O "porém" da nova regra
Embora a aprovação regulatória represente um avanço importante, o serviço não será liberado automaticamente para qualquer usuário.
A regulamentação aprovada cria as condições para esse tipo de operação, mas a oferta comercial dependerá de etapas adicionais, incluindo definições técnicas, homologações e, principalmente, acordos entre empresas de telecomunicações e operadoras móveis brasileiras. Sem essas parcerias, a tecnologia não poderá ser disponibilizada em larga escala no país.
Outro ponto importante é que nem todos os celulares atuais serão compatíveis. O funcionamento dependerá do suporte do aparelho à tecnologia utilizada na comunicação direta com satélites, além das futuras certificações exigidas para o mercado brasileiro.
Impactos para os consumidores
Especialistas do setor avaliam que a medida poderá reduzir significativamente as chamadas "áreas de sombra", onde atualmente não há cobertura das redes móveis terrestres.

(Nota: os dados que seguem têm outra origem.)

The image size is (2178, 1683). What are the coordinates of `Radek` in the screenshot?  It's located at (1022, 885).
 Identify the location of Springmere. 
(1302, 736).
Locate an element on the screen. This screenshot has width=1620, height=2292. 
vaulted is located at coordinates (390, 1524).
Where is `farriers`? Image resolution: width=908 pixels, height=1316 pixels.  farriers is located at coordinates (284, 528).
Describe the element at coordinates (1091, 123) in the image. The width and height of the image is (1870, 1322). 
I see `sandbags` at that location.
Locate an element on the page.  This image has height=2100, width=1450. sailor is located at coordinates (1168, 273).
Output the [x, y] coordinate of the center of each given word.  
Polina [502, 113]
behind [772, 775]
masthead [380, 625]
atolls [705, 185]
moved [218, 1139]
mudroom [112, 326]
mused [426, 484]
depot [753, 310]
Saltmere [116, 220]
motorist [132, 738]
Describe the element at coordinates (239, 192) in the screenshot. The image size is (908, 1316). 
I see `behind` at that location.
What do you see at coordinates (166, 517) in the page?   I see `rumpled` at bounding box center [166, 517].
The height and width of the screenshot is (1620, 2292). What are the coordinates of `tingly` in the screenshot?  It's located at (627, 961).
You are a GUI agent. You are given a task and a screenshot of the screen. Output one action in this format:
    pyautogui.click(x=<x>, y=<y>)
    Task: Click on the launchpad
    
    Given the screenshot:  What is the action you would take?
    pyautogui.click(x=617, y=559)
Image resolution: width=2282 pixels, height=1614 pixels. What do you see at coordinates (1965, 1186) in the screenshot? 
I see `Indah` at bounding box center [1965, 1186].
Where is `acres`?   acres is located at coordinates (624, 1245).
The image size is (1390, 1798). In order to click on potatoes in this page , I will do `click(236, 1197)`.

Para moradores de regiões remotas, produtores rurais, motoristas que percorrem longas rodovias e equipes de emergência, a tecnologia poderá representar um salto importante na conectividade, aumentando a disponibilidade de comunicação em locais onde hoje o sinal é inexistente.
Além da expansão da cobertura, o novo cenário tende a estimular a concorrência e acelerar investimentos em soluções de conectividade híbrida, combinando infraestrutura terrestre e satélites de baixa órbita.
Próximos passos
Com a atualização do Plano de Atribuição, Destinação e Distribuição de Faixas de Frequências (PDFF), a Anatel estabelece a base regulatória para o desenvolvimento desse mercado. As próximas etapas incluem a definição de requisitos técnicos, eventuais processos de autorização e a formalização de acordos comerciais entre empresas interessadas.
Em resumo, a decisão da Anatel representa um avanço regulatório importante, mas a internet da Starlink diretamente no celular ainda não está disponível para os consumidores brasileiros. Antes disso, será necessário cumprir exigências técnicas e regulatórias que viabilizem a operação do serviço no país.